Formados en 1984, Los Toreros Muertos fueron una de las bandas más reputadas de aquellos años. Lo atestiguan canciones tan delirantes como resultonas, un glosario encabezado por Mi agüita amarilla, On the desk, Manolito, Yo no me llamo Javier, Pilar o Soy un animal. Temas con estribillos tan febriles como «Pilar no tiene bicibleta / pero tiene un buen par de tetas / que nos las enseñe / que nos las enseñe». Unos versos que su cantante, Pablo Carbonell, deslizaba haciendo el ganso, embutido en un pijama de rayas con el rostro maquillado. Corrían los años 80, una época propicia para una banda que llevaba la frivolidad por bandera, en respuesta a la anterior generación de cantautores y al rock más erudito y pretencioso. Pero nadie podrá tacharles de frivolos, sus textos, que contienen toneladas de ingenio, son una acertada parodía de la sociedad que les envuelve.
Torpe, fondón, guasón, histriónico y grotesco, todos los adjetivos cuadran con Carbonell, el maestro de ceremonias de esta banda que completan Many Moure, Alberto Moraga y el argentino Guillermo Piccolini. Aseguran que han depurado su técnica, lo demuestra la sólidez de su directo, en la que derrochan la misma energía vivificante de antaño. Los concierto rondan la hora y cuarto, pero les da tiempo de ventilarse un repertorio de 20-25 temas, al estilo Ramones, conciertos breves pero intensos.
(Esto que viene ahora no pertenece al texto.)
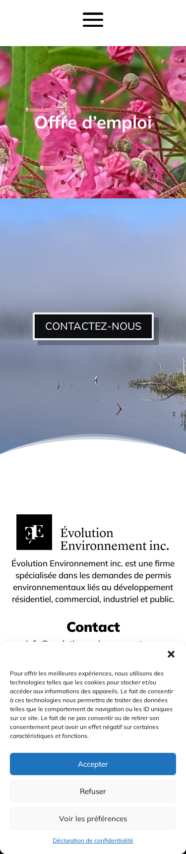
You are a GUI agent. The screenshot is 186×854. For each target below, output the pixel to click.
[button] (171, 654)
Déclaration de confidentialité (93, 840)
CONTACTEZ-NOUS (93, 325)
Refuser (93, 791)
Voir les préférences (93, 818)
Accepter (93, 764)
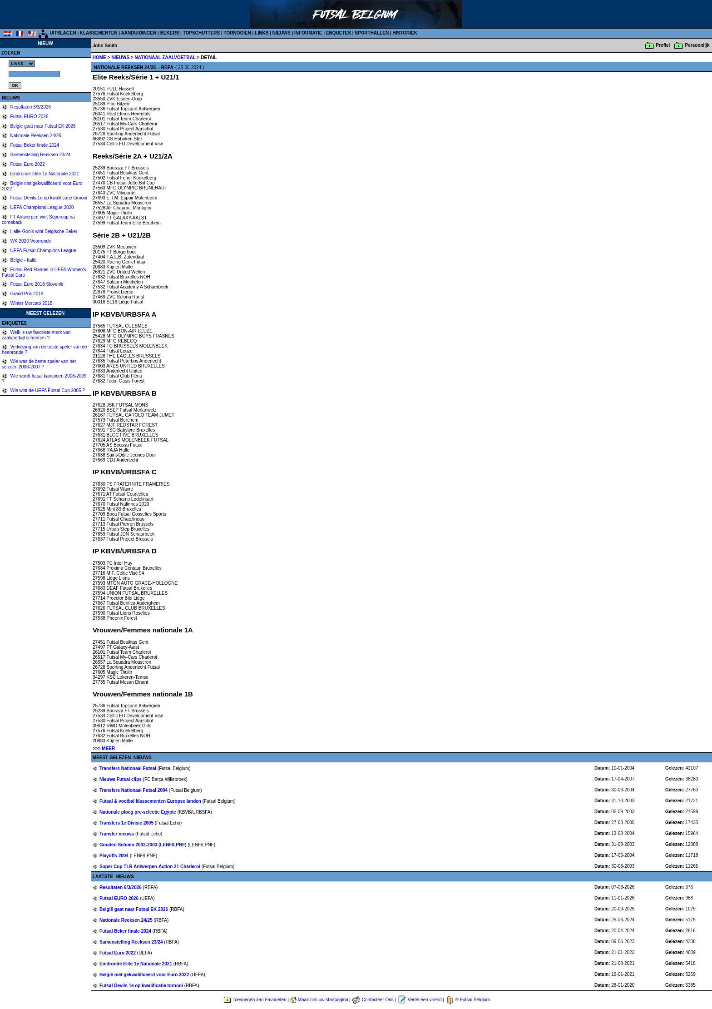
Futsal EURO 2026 (29, 116)
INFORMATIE (308, 32)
Quien acuda esta noche a verles disfrutará de una banda irrepetible -en el sentido que prefieran-, dotada de un carisma a prueba de bombas. Una banda capaz de convertir la canción de un tipo obsesionado con su propio pis (Mi agüita amarilla) en un himno cantado a viva voz, tanto por tipos que calzan 50 'tacos' como por neófitos, chavales que acaban de descubrila. Para el público maduro será, además, una buena oportunidad para desenterrar aquellas juergas adolescentes, bañadas en delirio y alcohol, que ya no volverán.